REQUIRED WORK>
Please reproduce verbatim the lines below, from the first through the one with "This screenshot has height=425, width=847.".

________________

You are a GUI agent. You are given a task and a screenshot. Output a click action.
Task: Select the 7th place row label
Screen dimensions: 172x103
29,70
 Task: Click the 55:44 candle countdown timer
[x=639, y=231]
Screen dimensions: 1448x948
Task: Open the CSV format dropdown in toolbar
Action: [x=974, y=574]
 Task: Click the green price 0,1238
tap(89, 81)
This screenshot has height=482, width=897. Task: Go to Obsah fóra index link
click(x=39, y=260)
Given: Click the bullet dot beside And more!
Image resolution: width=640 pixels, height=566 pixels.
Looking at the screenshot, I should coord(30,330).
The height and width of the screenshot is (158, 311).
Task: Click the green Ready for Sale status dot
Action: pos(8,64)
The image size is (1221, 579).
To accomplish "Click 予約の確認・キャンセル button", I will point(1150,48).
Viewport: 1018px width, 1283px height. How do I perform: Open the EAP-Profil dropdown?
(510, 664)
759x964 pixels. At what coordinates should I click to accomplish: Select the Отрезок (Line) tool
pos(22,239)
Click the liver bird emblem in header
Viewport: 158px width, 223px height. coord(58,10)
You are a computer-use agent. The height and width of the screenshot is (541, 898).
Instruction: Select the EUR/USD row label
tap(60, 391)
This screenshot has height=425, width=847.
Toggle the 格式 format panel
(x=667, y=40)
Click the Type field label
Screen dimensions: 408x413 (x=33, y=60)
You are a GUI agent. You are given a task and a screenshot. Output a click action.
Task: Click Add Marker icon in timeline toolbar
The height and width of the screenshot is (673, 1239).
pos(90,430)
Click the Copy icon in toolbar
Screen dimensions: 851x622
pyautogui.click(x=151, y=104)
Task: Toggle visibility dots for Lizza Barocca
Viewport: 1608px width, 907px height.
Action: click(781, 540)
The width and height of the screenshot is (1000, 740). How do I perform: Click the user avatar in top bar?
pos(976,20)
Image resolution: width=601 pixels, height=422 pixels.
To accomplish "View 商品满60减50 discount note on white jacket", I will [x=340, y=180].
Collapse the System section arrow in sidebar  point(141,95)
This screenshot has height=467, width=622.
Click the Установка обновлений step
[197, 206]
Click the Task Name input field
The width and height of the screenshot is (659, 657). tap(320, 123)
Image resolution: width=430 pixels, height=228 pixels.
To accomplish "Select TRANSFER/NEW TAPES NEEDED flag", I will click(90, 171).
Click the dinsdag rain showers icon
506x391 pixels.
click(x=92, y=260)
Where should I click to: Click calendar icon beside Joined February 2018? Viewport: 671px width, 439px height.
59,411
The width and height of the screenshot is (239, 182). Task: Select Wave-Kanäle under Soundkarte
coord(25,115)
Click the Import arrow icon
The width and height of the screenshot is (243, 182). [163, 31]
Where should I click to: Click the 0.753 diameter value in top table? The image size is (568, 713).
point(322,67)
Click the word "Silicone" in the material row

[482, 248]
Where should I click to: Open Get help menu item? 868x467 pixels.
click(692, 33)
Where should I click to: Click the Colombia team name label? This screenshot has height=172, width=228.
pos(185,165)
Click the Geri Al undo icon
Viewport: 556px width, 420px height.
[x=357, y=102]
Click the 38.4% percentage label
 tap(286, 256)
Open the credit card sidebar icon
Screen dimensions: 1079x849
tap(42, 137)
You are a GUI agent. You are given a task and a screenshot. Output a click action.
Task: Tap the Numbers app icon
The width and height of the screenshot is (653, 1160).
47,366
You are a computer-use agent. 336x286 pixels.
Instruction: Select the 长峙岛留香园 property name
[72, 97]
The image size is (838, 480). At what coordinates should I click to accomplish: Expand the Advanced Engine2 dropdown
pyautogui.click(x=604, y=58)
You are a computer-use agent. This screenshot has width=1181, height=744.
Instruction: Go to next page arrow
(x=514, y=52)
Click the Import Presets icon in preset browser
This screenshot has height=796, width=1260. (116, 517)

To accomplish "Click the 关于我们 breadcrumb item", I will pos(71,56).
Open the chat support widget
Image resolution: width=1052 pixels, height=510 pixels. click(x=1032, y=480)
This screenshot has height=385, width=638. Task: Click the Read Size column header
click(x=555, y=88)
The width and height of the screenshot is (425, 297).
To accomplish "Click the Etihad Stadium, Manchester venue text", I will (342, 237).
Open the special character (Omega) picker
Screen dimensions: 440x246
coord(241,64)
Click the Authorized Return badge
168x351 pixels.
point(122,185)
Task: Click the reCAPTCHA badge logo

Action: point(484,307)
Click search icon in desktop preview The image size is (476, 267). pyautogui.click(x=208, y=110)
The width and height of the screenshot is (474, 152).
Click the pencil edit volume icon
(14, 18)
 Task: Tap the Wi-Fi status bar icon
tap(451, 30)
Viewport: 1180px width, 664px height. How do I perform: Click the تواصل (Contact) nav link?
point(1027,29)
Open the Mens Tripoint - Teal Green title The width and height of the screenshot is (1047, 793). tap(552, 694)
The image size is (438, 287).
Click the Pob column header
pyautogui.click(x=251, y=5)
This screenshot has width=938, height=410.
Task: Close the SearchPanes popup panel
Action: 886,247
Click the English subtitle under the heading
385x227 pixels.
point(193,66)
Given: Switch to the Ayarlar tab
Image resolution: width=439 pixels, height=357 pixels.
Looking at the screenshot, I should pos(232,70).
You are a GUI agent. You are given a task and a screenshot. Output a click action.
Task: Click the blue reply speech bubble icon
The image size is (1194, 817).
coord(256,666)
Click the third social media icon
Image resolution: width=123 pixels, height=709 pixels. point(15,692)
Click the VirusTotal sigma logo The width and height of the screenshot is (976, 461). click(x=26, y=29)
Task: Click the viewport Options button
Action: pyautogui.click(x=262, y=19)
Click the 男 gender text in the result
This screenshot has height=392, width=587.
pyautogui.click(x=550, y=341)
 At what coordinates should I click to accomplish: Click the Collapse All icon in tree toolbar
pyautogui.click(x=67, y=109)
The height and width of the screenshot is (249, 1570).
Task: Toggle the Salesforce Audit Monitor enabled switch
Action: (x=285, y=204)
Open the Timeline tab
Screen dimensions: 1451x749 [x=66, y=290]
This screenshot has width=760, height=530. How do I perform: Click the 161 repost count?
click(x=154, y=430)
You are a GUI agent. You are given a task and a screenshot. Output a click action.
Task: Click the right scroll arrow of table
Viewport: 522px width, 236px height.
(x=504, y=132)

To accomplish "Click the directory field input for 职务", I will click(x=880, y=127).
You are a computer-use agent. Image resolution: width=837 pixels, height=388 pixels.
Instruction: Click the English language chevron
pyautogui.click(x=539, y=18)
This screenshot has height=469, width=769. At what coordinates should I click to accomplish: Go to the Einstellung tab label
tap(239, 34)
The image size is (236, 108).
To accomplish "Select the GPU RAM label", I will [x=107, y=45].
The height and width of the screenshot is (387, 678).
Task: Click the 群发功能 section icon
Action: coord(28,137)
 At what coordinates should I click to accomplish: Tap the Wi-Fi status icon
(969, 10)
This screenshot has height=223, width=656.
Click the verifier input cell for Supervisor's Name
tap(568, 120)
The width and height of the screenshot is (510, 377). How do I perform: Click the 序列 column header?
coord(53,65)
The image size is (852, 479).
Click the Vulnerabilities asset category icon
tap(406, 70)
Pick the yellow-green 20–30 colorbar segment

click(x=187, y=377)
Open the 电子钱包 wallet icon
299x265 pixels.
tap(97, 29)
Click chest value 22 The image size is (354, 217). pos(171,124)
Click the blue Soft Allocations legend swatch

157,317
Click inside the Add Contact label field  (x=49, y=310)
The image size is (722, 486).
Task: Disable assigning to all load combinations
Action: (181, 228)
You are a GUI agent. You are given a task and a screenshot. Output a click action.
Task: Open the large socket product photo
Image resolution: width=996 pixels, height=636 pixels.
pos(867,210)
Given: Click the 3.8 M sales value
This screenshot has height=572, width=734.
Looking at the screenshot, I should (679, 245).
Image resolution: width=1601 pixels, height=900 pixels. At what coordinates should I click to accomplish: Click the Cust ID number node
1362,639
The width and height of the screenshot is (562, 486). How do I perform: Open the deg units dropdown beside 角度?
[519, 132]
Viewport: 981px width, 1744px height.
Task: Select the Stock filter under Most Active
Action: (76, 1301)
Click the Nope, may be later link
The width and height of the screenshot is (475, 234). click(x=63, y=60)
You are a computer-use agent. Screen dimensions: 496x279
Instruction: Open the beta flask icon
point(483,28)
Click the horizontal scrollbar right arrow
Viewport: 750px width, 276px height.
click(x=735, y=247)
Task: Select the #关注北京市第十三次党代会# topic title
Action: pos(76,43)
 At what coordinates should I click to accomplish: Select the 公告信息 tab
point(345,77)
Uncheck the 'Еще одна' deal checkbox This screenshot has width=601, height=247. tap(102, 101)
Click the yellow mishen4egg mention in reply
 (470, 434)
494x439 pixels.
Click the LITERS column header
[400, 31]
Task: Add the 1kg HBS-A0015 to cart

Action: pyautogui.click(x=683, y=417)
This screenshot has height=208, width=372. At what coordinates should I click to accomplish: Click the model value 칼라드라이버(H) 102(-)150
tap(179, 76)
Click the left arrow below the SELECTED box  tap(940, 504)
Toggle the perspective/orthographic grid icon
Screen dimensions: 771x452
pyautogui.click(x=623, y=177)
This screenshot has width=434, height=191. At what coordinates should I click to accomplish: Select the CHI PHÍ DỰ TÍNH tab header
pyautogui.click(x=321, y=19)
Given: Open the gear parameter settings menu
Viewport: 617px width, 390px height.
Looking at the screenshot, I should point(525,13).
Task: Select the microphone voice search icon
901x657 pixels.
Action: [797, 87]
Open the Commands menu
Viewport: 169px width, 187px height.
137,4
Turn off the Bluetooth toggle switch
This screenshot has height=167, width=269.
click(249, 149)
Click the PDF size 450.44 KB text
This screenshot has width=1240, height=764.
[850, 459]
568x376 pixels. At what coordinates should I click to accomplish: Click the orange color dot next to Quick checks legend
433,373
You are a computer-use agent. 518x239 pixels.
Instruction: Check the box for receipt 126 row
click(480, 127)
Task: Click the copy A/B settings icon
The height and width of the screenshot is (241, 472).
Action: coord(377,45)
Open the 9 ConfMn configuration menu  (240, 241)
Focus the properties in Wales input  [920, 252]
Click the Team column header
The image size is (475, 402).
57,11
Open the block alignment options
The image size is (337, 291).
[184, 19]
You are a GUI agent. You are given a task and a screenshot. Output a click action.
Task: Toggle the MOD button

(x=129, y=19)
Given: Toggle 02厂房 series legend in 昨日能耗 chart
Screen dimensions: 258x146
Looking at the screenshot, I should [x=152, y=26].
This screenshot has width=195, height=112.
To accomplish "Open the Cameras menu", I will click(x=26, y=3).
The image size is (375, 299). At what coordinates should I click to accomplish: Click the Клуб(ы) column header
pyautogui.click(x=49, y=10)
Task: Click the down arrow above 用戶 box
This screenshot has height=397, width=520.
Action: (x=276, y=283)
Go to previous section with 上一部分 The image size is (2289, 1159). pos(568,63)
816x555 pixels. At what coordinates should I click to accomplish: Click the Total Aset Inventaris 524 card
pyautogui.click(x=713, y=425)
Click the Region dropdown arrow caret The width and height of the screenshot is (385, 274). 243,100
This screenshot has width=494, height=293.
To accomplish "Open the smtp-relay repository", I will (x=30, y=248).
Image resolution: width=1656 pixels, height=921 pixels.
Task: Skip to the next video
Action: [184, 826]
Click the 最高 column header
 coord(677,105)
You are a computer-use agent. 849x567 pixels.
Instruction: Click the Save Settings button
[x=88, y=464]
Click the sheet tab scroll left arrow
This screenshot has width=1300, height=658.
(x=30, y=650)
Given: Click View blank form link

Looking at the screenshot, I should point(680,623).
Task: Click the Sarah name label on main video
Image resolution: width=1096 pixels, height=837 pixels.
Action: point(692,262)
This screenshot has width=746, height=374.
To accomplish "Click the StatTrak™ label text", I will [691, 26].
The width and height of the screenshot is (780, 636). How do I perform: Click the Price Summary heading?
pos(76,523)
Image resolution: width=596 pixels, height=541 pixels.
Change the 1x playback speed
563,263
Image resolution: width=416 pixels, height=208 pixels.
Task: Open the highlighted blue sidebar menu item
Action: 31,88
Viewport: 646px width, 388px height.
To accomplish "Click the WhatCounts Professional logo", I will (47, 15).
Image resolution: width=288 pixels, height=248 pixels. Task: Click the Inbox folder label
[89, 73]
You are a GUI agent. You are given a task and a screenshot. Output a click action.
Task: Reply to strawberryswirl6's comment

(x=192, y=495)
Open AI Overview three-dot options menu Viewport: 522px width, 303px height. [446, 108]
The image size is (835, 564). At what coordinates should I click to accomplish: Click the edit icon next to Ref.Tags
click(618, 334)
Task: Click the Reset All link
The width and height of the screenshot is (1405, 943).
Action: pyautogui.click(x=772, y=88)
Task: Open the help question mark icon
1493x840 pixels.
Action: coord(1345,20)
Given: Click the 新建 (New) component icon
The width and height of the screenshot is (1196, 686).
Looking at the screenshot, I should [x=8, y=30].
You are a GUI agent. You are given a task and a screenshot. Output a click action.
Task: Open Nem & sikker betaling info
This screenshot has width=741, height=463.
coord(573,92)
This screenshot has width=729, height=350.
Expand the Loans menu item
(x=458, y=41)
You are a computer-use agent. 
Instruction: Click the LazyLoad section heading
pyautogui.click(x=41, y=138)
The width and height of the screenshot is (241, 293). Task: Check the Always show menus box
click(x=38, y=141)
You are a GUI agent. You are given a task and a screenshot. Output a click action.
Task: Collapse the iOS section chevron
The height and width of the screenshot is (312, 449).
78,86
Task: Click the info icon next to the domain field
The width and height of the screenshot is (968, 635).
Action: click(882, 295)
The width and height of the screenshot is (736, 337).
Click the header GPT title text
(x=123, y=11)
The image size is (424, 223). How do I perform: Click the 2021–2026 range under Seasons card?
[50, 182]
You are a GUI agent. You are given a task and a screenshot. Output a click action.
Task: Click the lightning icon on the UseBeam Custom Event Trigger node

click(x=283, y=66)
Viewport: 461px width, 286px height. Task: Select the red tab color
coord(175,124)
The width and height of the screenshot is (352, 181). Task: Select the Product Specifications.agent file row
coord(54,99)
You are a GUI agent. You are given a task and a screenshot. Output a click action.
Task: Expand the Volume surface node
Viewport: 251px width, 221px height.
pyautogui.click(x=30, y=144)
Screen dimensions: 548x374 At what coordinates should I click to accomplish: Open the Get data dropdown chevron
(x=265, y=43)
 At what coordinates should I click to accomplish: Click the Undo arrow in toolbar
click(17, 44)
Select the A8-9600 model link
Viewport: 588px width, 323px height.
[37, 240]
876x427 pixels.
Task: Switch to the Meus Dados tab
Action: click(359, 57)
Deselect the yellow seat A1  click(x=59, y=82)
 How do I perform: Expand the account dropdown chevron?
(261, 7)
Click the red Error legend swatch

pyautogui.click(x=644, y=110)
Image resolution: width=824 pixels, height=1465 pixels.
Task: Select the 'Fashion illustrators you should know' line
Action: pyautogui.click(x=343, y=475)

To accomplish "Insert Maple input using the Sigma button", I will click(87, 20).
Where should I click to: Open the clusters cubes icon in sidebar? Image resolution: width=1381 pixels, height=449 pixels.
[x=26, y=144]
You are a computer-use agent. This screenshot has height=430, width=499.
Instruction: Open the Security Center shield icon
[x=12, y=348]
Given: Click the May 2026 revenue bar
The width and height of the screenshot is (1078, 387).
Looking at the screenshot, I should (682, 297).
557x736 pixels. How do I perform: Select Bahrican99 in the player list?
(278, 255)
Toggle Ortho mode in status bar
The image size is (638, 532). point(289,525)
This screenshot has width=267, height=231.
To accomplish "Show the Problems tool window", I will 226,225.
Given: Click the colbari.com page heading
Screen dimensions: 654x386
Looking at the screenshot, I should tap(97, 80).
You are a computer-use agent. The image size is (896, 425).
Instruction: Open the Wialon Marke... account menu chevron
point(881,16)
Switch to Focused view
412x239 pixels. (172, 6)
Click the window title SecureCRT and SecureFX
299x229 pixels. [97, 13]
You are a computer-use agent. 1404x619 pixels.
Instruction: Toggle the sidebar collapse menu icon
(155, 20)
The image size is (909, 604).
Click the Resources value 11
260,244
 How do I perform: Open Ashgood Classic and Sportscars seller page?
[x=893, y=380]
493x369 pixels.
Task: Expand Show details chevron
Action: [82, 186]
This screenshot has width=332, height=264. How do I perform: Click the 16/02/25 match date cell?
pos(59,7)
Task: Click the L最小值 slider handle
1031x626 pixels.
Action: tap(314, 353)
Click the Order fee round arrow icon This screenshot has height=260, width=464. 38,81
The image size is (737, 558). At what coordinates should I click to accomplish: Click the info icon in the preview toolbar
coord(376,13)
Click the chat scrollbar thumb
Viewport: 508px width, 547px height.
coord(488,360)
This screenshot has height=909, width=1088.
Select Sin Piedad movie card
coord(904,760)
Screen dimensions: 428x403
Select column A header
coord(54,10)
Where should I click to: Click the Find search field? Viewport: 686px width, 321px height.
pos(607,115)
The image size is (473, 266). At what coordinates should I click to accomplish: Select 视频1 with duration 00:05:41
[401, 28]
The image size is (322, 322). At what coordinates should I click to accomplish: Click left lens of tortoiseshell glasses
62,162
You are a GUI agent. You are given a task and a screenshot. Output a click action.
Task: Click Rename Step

________________

RESULT FOR THIS TASK>
You are a GUI agent. You are given a task and a screenshot. Output a click action.
Task: Select the 7th place row label
Screen dimensions: 172x103
29,70
 Task: Click the 55:44 candle countdown timer
[x=639, y=231]
Screen dimensions: 1448x948
Task: Open the CSV format dropdown in toolbar
Action: [x=974, y=574]
 Task: Click the green price 0,1238
tap(89, 81)
This screenshot has height=482, width=897. Task: Go to Obsah fóra index link
click(x=39, y=260)
Given: Click the bullet dot beside And more!
Image resolution: width=640 pixels, height=566 pixels.
Looking at the screenshot, I should coord(30,330).
The height and width of the screenshot is (158, 311).
Task: Click the green Ready for Sale status dot
Action: pos(8,64)
The image size is (1221, 579).
To accomplish "Click 予約の確認・キャンセル button", I will point(1150,48).
Viewport: 1018px width, 1283px height. How do I perform: Open the EAP-Profil dropdown?
(510, 664)
759x964 pixels. At what coordinates should I click to accomplish: Select the Отрезок (Line) tool
pos(22,239)
Click the liver bird emblem in header
Viewport: 158px width, 223px height. coord(58,10)
You are a computer-use agent. The height and width of the screenshot is (541, 898).
Instruction: Select the EUR/USD row label
tap(60, 391)
This screenshot has height=425, width=847.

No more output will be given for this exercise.